OAuth defines two types of clients, those that can be trusted to keep a secret and those that cannot. If the client is running on a server in a data center someplace, OAuth considers that client capable of keeping a secret and refers to it as a Confidential client. If, however, the client is running on a piece of hardware that the user has direct access to, like a web browser or a native client, OAuth doesn't trust those clients to be able to keep secrets and calls those Public clients. After all, not all users are trustworthy. If the user has the code and can sniff the traffic between the client and the servers, they can probably crack it open and reverse engineer the credentials. 


The spec says that the following client types must register in advance:

  • Public clients
  • Confidential clients using implicit grants

It is possible for there to be such a thing as an unregistered client but "the use of such clients is beyond the scope of this specification and requires additional security analysis and review of its interoperability impact". This sounds like a case of a thing being both possible and a bad idea at the same time. We're going to proceed under the assumption that all clients must be registered with the authorization server first from here on out. The client needs to provide the authorization server with a couple of things:

  • The client type (confidential or public) so the authorization server knows the limitations of the client's secret keeping abilities.
  • Client redirection URLs - At the end of the authorization process, the authorization server is going to send the client something (an authorization code or a token of some sort). This URL is where that something is going to be sent. This is only required for the authorization code and implicit grants.
  • The spec allows for the authorization server to demand additional information too as a part of the registration process.

In exchange, the authorization server will issue the client a client ID. This ID is unique to the registration, so a client capable of registering with more than one authorization server will need to juggle more than one client ID. This ID is not considered a secret by the spec so it should never be used as if it were. If the client is a confidential client, it's going to be issued a set of secrets during the registration process to authenticate with.

Client Profiles

The spec is flexible enough that a lot of possible types of client could be imagined and still be valid, but it explicitly addresses three. Quoting from the spec:

  • Web Application - A web application is a confidential client running on a web server. Resource owners access the client via an HTML user interface rendered in a user-agent on the device used by the resource owner. The client credentials as well as any access token issued to the client are stored on the web server and are not exposed to or accessible by the resource owner.
  • User-agent-based Application - A user-agent-based application is a public client in which the client code is downloaded from a web server and executes within a user-agent (e.g., web browser) on the device used by the resource owner. Protocol data and credentials are easily accessible (and often visible) to the resource owner. Since such applications reside within the user-agent, they can make seamless use of the user-agent capabilities when requesting authorization.
  • Native Application - A native application is a public client installed and executed on the device used by the resource owner. Protocol data and credentials are accessible to the resource owner.
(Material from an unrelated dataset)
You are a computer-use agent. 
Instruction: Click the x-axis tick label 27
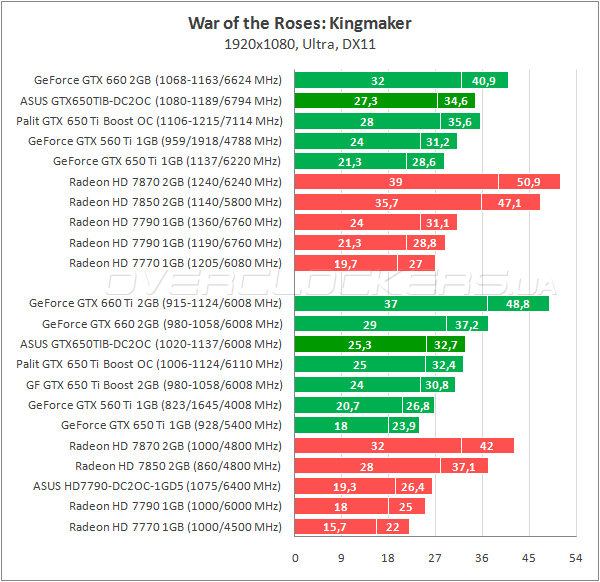(435, 556)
It is assumed that any client authentication credentials included in the application can be extracted. On the other hand, dynamically issued credentials such as access tokens or refresh tokens can receive an acceptable level of protection. At a minimum, these credentials are protected from hostile servers with which the application may interact. On some platforms, these credentials might be protected from other applications residing on the same device.

Protocol Endpoints

How do the various parties communicate with each other? This has been alluded to a few times now, but the spec calls it out specifically. There are three different endpoints defined which, depending on the nature of the client, are not all necessarily used.

  • Authorization - Exposed by the authorization server to issue authorization grants to clients
  • Redirection - Exposed by the client to receive authorization grants
  • Token - Exposed by the authorization server to exchange authorization grants and refresh tokens for access tokens.
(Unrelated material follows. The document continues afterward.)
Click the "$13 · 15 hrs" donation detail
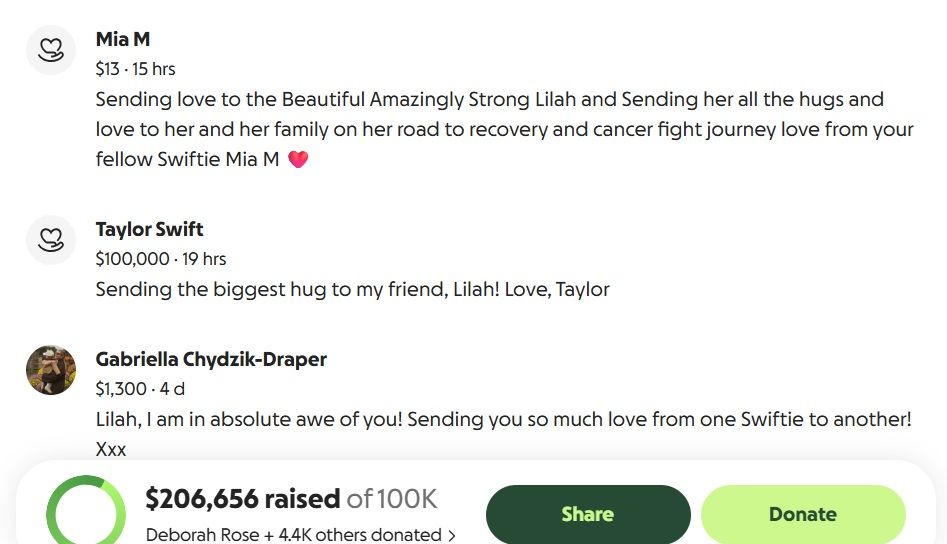The height and width of the screenshot is (544, 947). coord(135,69)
There are a lot of MUSTs and SHOULDs in the spec in this section to define the nature of the endpoints, their registration and their security. The key thing to understand is that this whole endpoint dance is part of how OAuth attempts to keep everything secure. We'll see how this works when we unpack each of the flows, but suffice it to say, this dance is necessary.

The Authorization Endpoint

This endpoint is exposed by the authorization server and is where the client comes to obtain an authorization grant. The resource owner will authenticate here using whatever mechanism the authorization server requires. At the end, it's going to respond with some sort of token, depending on the grant type.

The Redirection Endpoint

When the authorization server responds via the authorization endpoint, it's going to issue a redirect (normally a 302 but that's actually an implementation detail) to the client's redirection endpoint. This is where the client is going to receive whatever token or code the authorization sent in response to the call on the authorization endpoint. This needs to be defined in advance during client registration.

The Token Endpoint

The token endpoint is where the client is going to take whatever grant it finally received and try to exchange it for an access token. Alternately, if the client has a refresh token, it uses this same endpoint to try to exchange it for a fresh access token.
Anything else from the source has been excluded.